To prospectively validate a previously discovered transcriptomic biomarker consisting of 63 blood leukocyte gene expression (S63) values to discriminate between trauma patients who rapidly recover and those with prolonged hospital stays who would benefit from early biological interventions. Many severe trauma patients are successfully resuscitated but have complicated clinical trajectories leading to long-term functional, physical, and cognitive deficiencies. Identifying those trauma patients early would improve treatment plans and resource allocation. Unfortunately, current clinical scores and biomarkers used in trauma clinical trials have typically lacked adequate predictive ability.
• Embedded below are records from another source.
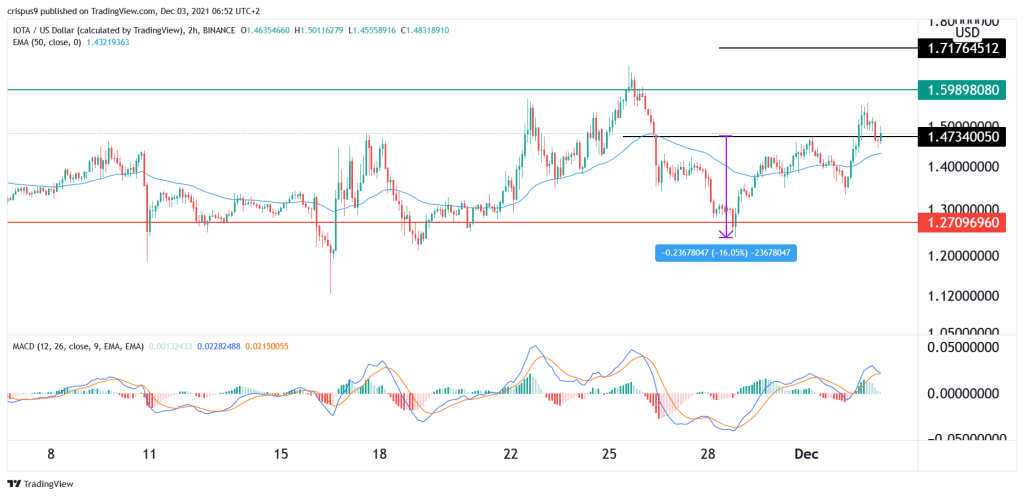
Task: Select the 28 date on time axis
Action: click(707, 454)
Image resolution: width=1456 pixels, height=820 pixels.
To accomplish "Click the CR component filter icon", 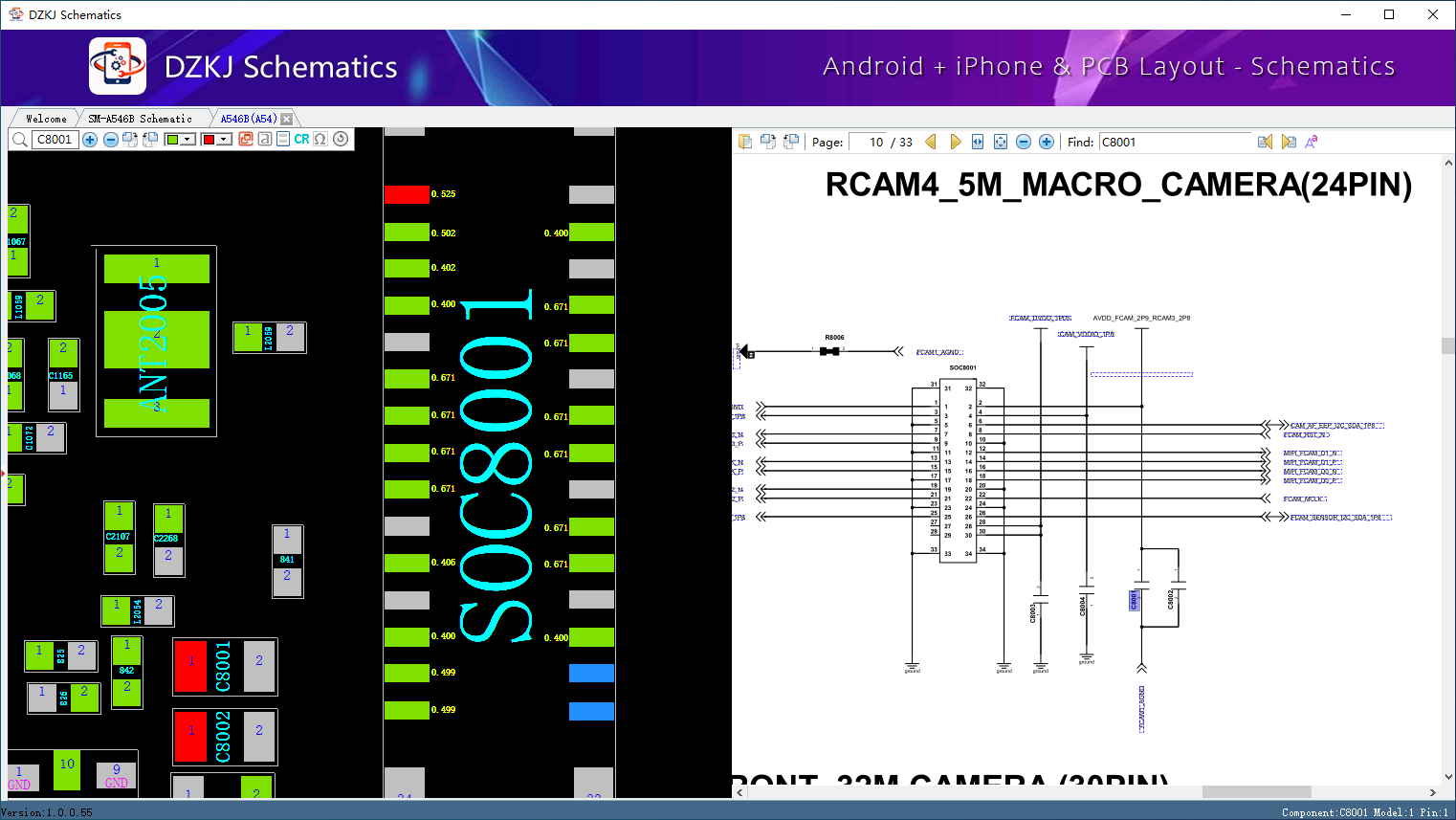I will (301, 139).
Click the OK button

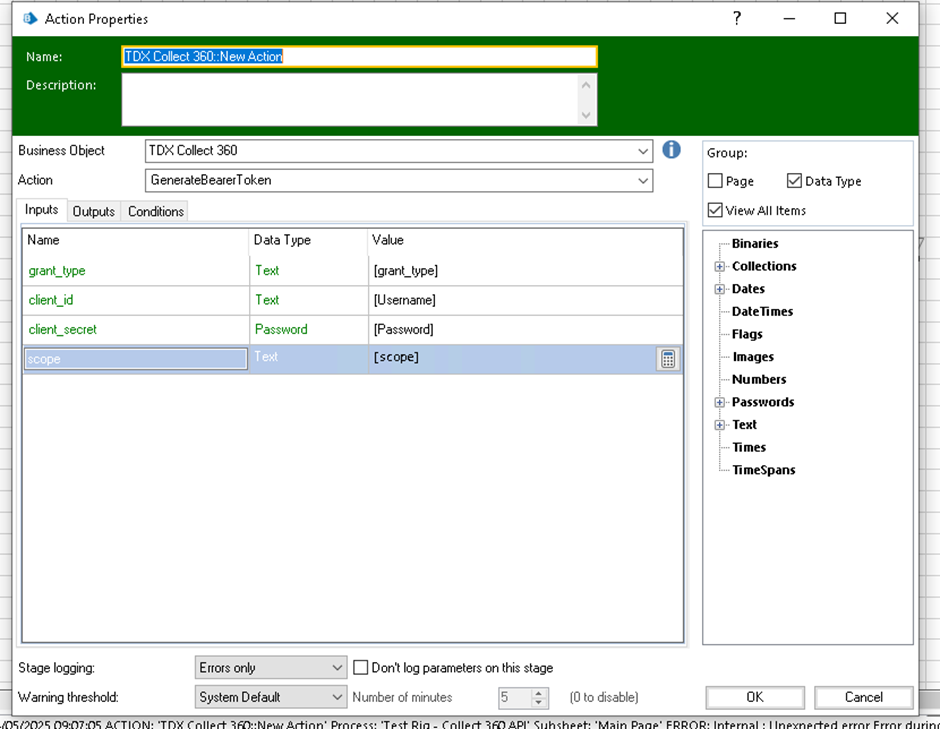pos(754,697)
An independent, prospective, observational cohort study was performed involving 127 trauma subjects. The prospective cohort included patients admitted between October 2013 and August 2016 at 2 United States Level-1 trauma centers. An additional secondary analysis was performed using the Activation of Coagulation and Inflammation in Trauma (ACIT2) database of 26 trauma patients. The S63 transcriptomic metric (AUC 0.80) outperformed clinical markers and plasma interleukin-6 for prospectively predicting trauma patients who require intensive care unit stays longer than 5 days with ongoing organ dysfunction. The same metric applied to an existing dataset (ACIT2) was similarly effective (AUC 0.85) at predicting multiorgan failure. A single transcriptomic metric of blood leukocyte gene expression can be used in blunt trauma cohorts at 24 hours to distinguish patients who rapidly recover from those with complicated clinical trajectories. The transcriptomic metric has been operationalized on an Food and Drug Administration 510(k)-cleared platform otherwise used for cancer diagnostics. This metric is only modestly improved when combined with clinical markers.